Republican lawmakers are threatening Tennessee health officials with defunding their department if they don’t curtail what they see as marketing the COVID vaccine to children. The saber-rattling arises from a state memo explaining how teenagers could legally be vaccinated without parental consent.
This letter, sent to vaccine providers in May, states that under legal precedent, children 14 and up are usually considered mature enough to make medical decisions for themselves, if necessary. But Republican officials already skeptical of the COVID vaccine saw it as the state trying to go behind the back of parents.

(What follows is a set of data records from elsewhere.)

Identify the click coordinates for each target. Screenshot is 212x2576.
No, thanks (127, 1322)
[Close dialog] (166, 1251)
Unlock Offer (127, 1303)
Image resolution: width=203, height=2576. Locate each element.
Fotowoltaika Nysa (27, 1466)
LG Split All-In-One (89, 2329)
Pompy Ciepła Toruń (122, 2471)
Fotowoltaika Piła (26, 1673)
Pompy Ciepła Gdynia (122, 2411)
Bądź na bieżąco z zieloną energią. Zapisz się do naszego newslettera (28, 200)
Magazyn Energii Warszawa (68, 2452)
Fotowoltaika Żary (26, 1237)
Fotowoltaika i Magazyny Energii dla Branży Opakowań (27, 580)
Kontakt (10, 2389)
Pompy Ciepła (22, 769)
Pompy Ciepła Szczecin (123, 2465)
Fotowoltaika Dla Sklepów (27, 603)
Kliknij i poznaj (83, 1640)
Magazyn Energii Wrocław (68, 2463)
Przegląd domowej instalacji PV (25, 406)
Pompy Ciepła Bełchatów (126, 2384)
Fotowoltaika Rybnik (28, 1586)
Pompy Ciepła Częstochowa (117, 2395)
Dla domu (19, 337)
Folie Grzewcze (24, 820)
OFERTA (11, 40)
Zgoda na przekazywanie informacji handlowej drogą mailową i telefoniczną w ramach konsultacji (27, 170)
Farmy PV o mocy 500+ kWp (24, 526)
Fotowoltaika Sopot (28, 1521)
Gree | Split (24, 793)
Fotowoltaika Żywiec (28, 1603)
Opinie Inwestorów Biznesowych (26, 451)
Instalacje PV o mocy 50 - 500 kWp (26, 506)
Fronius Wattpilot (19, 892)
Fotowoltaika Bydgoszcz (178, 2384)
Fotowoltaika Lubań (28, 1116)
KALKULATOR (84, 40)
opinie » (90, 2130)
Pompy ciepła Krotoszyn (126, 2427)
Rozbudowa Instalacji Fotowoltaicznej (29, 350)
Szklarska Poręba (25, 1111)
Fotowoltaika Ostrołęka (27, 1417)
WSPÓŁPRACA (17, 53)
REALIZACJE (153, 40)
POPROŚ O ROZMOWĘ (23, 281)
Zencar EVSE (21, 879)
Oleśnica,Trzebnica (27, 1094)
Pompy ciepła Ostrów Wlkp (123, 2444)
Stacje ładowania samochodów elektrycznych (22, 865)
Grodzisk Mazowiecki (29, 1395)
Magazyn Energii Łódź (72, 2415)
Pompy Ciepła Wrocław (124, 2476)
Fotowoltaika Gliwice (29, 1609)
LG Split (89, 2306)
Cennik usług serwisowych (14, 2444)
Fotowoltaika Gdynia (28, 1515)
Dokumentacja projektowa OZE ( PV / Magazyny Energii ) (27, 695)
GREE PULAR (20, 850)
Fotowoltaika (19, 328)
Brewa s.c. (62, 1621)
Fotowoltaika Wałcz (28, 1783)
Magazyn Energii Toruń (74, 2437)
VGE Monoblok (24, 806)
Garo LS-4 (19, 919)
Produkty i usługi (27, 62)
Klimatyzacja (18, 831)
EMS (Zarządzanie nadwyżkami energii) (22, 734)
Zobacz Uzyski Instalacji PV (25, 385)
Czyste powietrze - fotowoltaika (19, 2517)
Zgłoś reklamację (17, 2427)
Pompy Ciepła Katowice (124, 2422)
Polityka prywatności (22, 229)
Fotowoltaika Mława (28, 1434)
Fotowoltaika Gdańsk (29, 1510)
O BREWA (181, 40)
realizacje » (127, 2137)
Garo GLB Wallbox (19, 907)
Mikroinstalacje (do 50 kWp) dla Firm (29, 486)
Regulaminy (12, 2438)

Dr. Lisa Piercey, the state’s health commissioner, was grilled this week at the state capitol, and Republican legislators had more points to make than questions to ask. Rep. Iris Rudder, R-Winchester, held up a social media ad featuring a teenager, smiling with a bandage on her arm.
“It’s not your business to target children. It’s your business to inform the parent that their child is eligible for the vaccination,” she told Piercey. “So I would encourage you before our next meeting to get things like this off your website.”
Moreover, lawmakers have been collecting anecdotes from anti-vaccine constituents who say their kids are getting pressured at school. Sen. Kerry Roberts of Springfield believes it’s inappropriate, if not illegal.
“A football coach or a band director or a drama teacher or whoever it is, ought not be to be telling kids, ‘Hey, just come and get done so you don’t have to sit out,’ ” he said at Wednesday’s hearing. “We’re getting to the point we’re getting proactive, we’re meddling.”
Not ‘whispering to kids’
The Republicans who are raising objections note that ample vaccine is now available, and still less than half of Tennesseans have been vaccinated. They conclude that not being vaccinated is now a choice for most of them.
Piercey says her department has not encouraged teachers to pressure students into vaccination.
Her department could only find eight instances in which minors have been vaccinated without a parent. Piercey says five of them were already at a local health department for other services and were offered the shot as a convenience. “The other three were my own children, who I sent unaccompanied to get their second dose because they’re 16 and their mom works,” she said.”
Piercey says she thinks kids should get the shot since studies have shown them to be safe in children. But she adds that parents should be in the loop in almost every case. The rule allowing minors to be vaccinated without consent, she says, is mostly about reaching young people who have undocumented parents who don’t want to interact with the government or parents who are absent, perhaps struggling with a drug addiction.
“If you will allow me to speak somewhat frankly,” she told the Government Operations Committee, “I think there’s a sense that we are hiding in dark alleys and whispering to kids, ‘Hey, come get vaccinated.’ We’re not. We’re not doing that. We’re not encouraging that.”
Still, Republican lawmakers have called Piercey back for another hearing in July, in which they plan to discuss dissolving the department if it doesn’t tone down the pitch for kids to get vaccinated.